### HOW TO COMPLETE THIS TASK
Only an exact copy of the lines from the one containing "You are a GUI" through the last line of the material below belongs in the answer, with no pictures.

### RECORDS SHOWN
+---+
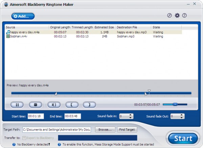Toggle the Export to Blackberry checkbox
This screenshot has height=148, width=203.
point(24,138)
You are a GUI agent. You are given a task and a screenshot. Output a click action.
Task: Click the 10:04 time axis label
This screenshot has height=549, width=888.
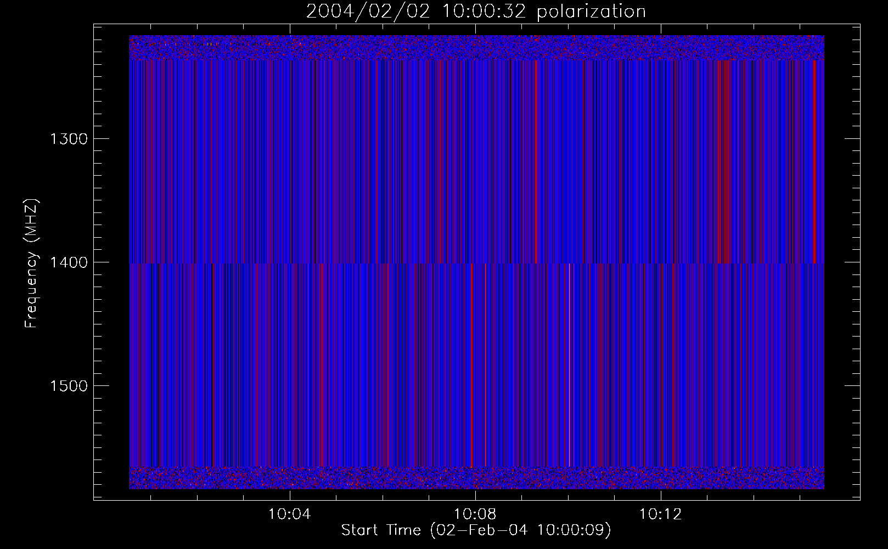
+---+
### RESULT OF THE EXERCISE
You are a GUI agent. You are given a task and a screenshot. Output a click action.
Task: Click the 10:04 time axis label
This screenshot has height=549, width=888.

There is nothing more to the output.